** RECORDS TO PROCESS follows **

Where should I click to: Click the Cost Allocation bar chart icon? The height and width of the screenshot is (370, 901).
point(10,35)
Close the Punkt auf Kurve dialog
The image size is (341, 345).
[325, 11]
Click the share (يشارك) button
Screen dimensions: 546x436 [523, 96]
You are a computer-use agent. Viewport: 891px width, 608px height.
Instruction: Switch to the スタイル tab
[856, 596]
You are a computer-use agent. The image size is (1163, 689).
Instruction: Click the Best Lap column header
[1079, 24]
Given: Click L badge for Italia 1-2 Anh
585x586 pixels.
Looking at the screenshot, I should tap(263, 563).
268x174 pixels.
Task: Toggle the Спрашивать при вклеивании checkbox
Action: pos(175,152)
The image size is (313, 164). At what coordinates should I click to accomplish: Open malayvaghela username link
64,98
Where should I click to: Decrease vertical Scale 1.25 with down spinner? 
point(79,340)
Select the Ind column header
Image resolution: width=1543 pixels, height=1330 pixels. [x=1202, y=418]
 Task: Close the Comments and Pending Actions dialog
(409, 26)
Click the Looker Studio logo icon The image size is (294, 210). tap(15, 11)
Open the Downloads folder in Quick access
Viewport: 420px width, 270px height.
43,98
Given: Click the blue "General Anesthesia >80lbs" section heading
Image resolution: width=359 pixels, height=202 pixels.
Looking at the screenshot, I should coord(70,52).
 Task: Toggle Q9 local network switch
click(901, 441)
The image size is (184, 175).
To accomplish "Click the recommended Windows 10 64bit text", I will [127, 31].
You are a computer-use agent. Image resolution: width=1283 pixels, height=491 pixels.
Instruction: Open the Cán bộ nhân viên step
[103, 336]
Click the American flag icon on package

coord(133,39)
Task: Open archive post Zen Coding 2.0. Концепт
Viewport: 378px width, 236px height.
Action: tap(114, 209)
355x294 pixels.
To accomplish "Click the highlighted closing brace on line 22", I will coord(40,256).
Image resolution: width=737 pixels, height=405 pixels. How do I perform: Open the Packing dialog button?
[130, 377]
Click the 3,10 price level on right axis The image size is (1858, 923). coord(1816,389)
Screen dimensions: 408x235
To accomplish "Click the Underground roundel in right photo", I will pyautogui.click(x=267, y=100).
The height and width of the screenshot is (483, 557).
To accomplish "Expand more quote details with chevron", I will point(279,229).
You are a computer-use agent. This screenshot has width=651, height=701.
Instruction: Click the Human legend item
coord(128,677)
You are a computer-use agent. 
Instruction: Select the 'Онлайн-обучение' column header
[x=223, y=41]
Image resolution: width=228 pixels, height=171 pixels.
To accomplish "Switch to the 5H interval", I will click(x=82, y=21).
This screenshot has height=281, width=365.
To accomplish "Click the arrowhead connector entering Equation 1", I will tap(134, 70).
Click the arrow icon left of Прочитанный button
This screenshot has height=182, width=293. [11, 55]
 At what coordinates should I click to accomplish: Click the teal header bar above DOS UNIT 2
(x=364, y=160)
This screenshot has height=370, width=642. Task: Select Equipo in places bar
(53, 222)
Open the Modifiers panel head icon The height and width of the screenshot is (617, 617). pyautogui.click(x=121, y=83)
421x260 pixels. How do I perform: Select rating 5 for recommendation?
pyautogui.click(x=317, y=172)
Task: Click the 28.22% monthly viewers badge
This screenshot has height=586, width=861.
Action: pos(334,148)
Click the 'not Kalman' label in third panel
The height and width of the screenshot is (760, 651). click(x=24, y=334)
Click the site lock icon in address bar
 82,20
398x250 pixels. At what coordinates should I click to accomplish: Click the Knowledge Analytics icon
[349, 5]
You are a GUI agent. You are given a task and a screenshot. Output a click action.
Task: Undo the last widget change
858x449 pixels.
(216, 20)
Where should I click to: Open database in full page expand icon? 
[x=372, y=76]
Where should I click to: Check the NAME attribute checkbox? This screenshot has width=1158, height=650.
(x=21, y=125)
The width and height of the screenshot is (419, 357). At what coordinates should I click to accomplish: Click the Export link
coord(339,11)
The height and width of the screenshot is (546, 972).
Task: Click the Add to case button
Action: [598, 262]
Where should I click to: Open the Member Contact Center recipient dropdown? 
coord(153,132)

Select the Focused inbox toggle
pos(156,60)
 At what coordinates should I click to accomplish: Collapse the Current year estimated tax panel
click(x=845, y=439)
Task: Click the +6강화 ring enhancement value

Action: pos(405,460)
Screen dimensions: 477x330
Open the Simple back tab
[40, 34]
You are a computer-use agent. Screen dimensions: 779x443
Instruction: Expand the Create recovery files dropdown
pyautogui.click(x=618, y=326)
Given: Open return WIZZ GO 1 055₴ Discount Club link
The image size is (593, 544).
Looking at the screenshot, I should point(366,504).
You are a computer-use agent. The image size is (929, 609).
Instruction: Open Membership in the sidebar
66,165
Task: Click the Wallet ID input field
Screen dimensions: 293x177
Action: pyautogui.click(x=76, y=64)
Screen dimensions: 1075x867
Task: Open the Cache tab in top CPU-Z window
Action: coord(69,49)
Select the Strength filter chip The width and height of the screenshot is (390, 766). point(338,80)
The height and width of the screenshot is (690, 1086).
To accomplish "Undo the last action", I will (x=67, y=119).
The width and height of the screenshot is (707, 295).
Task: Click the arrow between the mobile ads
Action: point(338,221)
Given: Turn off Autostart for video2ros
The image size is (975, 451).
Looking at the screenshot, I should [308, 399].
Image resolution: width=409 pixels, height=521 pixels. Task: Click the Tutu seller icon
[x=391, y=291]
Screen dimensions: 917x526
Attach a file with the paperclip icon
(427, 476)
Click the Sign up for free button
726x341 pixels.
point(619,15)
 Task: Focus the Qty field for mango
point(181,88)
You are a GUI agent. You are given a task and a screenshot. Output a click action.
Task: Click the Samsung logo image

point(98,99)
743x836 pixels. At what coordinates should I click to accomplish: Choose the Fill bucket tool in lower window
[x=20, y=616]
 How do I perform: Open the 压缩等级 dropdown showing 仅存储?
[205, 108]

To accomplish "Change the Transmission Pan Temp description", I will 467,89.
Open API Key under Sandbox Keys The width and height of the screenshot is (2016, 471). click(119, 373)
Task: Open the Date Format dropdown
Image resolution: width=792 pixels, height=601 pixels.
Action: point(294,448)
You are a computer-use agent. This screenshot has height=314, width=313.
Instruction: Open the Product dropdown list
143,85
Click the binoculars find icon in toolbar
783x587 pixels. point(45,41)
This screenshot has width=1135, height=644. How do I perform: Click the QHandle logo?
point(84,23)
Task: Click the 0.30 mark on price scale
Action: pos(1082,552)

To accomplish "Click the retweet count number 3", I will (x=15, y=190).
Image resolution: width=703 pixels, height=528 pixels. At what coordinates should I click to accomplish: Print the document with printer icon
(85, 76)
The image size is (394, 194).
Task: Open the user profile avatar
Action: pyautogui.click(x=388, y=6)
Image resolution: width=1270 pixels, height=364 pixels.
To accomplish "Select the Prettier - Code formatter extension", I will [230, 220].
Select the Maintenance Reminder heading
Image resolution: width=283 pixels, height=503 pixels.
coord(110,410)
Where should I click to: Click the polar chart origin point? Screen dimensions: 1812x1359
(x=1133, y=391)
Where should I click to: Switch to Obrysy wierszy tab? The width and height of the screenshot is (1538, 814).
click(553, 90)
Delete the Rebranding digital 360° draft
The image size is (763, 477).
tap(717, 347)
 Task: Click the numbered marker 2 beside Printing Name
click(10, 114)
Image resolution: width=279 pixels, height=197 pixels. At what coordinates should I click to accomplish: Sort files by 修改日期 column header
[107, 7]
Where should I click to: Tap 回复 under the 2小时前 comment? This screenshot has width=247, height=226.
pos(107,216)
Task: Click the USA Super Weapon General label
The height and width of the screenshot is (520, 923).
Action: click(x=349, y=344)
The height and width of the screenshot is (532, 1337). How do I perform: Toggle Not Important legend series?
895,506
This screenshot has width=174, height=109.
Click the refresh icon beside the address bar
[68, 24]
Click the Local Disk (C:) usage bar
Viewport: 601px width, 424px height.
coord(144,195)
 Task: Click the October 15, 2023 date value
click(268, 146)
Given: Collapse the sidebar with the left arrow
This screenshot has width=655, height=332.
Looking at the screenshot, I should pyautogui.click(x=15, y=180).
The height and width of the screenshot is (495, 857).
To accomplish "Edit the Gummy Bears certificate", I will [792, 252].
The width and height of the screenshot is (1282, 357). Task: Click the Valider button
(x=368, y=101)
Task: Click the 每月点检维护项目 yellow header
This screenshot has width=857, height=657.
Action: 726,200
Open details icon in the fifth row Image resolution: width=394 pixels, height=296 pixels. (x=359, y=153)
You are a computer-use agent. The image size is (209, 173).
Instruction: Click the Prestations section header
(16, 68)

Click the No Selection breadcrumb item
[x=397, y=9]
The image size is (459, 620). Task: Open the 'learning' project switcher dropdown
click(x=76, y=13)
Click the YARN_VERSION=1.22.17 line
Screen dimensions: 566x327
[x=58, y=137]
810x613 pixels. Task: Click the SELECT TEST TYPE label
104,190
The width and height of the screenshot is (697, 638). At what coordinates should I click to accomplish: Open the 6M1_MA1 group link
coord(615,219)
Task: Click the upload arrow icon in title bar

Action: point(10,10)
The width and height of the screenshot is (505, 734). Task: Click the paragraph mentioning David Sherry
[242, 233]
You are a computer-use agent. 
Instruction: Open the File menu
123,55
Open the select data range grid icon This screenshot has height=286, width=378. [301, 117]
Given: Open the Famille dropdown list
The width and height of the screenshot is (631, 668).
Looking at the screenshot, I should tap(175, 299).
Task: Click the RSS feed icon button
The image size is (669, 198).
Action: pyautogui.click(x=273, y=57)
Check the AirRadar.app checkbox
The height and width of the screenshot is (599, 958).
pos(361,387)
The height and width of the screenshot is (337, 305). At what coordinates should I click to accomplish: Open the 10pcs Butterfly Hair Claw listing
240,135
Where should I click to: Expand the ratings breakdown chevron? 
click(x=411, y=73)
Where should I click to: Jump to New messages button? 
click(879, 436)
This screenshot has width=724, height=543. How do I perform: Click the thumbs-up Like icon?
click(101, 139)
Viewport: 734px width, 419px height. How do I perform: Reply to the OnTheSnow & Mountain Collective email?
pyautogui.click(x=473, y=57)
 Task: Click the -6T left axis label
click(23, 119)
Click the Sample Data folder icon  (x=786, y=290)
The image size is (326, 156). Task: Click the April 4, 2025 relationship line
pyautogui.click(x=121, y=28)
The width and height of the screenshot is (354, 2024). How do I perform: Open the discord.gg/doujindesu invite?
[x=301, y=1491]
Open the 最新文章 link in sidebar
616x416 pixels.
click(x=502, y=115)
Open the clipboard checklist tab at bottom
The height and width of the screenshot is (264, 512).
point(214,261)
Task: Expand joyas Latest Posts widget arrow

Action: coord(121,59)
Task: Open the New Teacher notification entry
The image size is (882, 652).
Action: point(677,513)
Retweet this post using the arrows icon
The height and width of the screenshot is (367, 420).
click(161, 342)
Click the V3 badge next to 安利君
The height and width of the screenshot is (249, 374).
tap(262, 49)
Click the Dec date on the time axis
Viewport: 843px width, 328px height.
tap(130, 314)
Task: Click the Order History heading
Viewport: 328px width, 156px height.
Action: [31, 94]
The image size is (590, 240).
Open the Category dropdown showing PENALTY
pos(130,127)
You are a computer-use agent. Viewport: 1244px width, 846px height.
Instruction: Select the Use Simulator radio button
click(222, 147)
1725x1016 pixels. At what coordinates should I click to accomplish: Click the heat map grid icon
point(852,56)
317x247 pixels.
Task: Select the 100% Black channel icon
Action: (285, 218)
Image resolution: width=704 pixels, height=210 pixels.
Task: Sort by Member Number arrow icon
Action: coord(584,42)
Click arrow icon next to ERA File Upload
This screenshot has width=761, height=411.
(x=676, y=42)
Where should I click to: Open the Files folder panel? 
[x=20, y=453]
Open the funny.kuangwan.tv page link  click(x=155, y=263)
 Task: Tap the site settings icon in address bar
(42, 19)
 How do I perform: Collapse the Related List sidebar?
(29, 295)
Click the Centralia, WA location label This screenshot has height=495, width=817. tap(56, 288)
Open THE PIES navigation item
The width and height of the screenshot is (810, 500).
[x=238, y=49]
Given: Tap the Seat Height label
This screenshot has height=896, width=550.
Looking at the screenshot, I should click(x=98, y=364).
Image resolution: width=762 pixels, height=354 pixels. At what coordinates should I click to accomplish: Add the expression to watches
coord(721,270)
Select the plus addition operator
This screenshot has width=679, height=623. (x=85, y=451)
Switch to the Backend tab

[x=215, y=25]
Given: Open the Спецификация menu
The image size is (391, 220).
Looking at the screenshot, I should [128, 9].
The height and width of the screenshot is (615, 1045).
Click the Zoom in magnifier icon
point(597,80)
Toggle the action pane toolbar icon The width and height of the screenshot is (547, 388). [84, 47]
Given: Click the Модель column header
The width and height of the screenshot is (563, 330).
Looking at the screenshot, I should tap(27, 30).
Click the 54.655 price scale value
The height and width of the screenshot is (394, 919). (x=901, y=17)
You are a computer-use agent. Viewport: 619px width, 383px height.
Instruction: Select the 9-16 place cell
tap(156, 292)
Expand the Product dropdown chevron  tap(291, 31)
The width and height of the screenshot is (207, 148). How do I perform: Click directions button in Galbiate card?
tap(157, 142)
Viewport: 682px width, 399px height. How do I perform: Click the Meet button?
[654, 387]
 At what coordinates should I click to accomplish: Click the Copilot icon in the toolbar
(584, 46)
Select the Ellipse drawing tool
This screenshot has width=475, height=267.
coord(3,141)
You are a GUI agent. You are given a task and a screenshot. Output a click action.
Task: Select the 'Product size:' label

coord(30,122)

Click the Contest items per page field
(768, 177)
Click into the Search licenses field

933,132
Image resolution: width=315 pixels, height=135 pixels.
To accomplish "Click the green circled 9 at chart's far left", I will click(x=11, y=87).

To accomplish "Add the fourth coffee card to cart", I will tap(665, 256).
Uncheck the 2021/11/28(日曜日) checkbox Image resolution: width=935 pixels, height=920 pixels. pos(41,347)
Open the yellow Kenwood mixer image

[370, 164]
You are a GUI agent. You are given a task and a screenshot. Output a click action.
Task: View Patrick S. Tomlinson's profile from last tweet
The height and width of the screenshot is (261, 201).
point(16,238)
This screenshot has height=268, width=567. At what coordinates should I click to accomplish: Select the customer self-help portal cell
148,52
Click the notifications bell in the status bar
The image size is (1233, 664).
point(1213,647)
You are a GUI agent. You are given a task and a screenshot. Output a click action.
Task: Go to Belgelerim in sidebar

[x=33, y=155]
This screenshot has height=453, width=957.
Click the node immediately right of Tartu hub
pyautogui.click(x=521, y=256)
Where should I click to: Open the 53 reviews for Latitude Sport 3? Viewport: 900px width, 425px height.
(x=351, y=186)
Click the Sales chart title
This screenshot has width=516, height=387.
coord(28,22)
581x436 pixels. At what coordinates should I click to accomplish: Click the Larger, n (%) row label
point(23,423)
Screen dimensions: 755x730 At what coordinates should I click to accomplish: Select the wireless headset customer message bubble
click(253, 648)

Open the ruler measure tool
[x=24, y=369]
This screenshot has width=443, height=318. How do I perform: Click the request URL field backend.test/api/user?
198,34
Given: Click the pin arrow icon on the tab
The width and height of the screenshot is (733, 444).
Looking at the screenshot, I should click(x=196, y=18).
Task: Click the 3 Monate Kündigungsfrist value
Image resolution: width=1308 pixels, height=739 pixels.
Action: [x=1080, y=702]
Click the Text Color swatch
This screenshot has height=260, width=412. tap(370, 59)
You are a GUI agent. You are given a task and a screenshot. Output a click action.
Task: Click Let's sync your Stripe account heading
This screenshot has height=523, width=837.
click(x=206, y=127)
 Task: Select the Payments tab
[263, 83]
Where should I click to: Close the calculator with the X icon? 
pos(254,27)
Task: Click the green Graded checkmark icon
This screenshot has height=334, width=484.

** End of RECORDS TO PROCESS **

:: WORK TO COMPLETE ::
Give the number of lines in the data that contain "computer", with no other words.

:: SOLUTION TO THIS EXERCISE ::
12